SBIR-STTR Award

Stochastic Robotic Simulation Tool
Award last edited on: 2/20/2018

Sponsored Program
SBIR
Awarding Agency
NASA : ARC
Total Award Amount
$879,876
Award Phase
2
Solicitation Topic Code
H6.01
Principal Investigator
Ryan D Penning

Company Information

Energid Technologies Corporation

213 Burlington Road Suite 101
Bedford, MA 01730
   (888) 547-4100
   info@energid.com
   www.energid.com
Location: Multiple
Congr. District: 06
County: Middlesex

Phase I

Contract Number: ----------
Start Date: ----    Completed: ----
Phase I year
2015
Phase I Amount
$124,996
Energid Technologies proposes a game-theory inspired simulation tool for testing and validating robotic lunar and planetary missions. It applies Monte Carlo simulation within a multi-optimization environment tailored to the needs of NASA. Stochastic optimization is combined with randomized simulation to maximize multiple statistical measures of performance and calculate the parameters giving the extreme scenarios. The tool works with continuous parameters, such as mass and terrain properties, and with discrete parameters, such as lighting selection, gearing selection, and navigation parameters. It includes accurate modeling of sensors and terrain interaction using calculations performed on Graphical Processing Units (GPUs). The technique proposed is computationally expensive, but highly parallelizable, and the approach includes a design for distribution of computational burden over multiple computers, GPUs, clusters, and cloud configurations. The proposed combination of fast algorithms and game-theory-inspired statistical optimization will provide a powerful tool for NASA's use in planning missions.

Phase II

Contract Number: ----------
Start Date: ----    Completed: ----
Phase II year
2016
Phase II Amount
$754,880
Energid Technologies' innovation is an easy-to-use suite of simulation tools for formulating, testing, and implementing robotic missions for lunar and planetary environments. It will aid multiple phases of mission planning, from hardware development to deployment by providing a way to simulate and evaluate maneuvers under complex and uncertain conditions.

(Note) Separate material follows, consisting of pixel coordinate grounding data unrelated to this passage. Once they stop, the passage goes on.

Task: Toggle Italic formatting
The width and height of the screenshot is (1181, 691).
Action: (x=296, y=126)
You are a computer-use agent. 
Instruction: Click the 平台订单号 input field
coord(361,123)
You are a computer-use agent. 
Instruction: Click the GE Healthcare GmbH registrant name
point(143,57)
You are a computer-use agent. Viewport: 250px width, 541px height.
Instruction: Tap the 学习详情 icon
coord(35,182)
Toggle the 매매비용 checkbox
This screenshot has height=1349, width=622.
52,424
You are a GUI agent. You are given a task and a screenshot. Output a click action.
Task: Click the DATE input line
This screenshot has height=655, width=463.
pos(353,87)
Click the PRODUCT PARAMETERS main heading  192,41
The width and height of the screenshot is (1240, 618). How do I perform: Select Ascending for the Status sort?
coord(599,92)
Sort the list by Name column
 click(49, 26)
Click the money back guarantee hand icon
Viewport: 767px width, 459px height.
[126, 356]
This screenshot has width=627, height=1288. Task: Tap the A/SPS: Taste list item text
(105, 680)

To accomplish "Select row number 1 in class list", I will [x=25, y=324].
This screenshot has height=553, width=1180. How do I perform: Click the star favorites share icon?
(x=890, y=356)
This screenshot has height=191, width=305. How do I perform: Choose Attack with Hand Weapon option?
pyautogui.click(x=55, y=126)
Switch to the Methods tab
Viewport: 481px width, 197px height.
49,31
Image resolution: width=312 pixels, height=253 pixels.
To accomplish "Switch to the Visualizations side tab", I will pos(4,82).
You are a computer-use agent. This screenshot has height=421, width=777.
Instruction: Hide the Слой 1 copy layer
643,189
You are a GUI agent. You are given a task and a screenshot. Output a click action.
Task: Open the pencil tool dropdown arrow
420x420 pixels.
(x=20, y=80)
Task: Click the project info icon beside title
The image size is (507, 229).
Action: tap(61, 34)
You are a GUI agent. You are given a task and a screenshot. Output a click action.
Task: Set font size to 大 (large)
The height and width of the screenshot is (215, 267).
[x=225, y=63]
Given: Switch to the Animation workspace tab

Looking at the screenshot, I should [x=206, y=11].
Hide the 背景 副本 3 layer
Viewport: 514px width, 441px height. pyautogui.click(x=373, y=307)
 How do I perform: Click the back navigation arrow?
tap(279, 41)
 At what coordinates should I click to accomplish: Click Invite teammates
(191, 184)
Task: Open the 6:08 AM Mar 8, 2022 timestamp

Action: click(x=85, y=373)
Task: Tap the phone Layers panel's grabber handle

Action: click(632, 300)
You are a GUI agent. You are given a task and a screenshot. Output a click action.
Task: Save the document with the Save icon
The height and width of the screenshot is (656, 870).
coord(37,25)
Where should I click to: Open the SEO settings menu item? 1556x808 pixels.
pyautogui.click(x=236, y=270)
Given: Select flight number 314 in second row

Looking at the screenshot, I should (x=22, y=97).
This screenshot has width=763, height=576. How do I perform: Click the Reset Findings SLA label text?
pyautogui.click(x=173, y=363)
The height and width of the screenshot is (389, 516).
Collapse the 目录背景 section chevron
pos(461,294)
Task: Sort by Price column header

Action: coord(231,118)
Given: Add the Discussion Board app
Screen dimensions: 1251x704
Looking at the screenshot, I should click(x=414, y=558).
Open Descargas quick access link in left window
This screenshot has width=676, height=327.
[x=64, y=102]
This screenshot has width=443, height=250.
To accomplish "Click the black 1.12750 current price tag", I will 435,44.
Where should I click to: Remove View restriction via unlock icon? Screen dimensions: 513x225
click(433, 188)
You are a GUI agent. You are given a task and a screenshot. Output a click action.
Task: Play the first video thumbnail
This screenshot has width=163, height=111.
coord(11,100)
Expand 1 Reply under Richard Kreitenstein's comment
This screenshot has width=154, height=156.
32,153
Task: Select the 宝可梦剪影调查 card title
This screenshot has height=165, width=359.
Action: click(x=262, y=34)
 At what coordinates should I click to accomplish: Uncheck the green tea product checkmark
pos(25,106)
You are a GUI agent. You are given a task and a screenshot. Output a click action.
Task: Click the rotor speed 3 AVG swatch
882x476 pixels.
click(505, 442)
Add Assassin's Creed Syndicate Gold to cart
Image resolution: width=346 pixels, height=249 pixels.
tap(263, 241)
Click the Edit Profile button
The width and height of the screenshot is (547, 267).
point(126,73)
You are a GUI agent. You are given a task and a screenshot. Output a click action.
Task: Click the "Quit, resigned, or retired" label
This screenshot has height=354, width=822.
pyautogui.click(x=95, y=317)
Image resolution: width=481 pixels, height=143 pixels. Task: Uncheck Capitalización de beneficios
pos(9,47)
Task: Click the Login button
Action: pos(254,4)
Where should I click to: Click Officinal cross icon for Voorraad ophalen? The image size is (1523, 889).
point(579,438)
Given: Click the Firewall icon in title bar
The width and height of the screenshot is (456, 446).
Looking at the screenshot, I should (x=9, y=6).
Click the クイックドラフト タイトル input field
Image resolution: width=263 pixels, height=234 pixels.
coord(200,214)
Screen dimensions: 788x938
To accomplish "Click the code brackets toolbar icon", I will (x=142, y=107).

It is designed to be used to seek out conditions that maximize the probability of either system failure or success. The multioptimization tool draws on concepts from game theory to find difficult corner cases by optimizing over multiple goals. The framework allows for profoundly unknown variables (those without known probability distributions) to be considered within an application, by determining values of these variables for which failure or success is likely to occur. A static design analysis tool draws on CAD model analysis and lifecycle probability distributions to determine system failure points. A terrain analysis tool builds on the stochastic optimization framework to provide detailed user feedback on available maneuvers. Each of these tools is dependent on an accurate simulation of the underlying system and sensor behavior. Therefore, in addition to the effort to develop the tools themselves, a portion of the innovation is the design and implementation of terramechanics, illumination, and advanced mechanism simulations for lunar and planetary environments.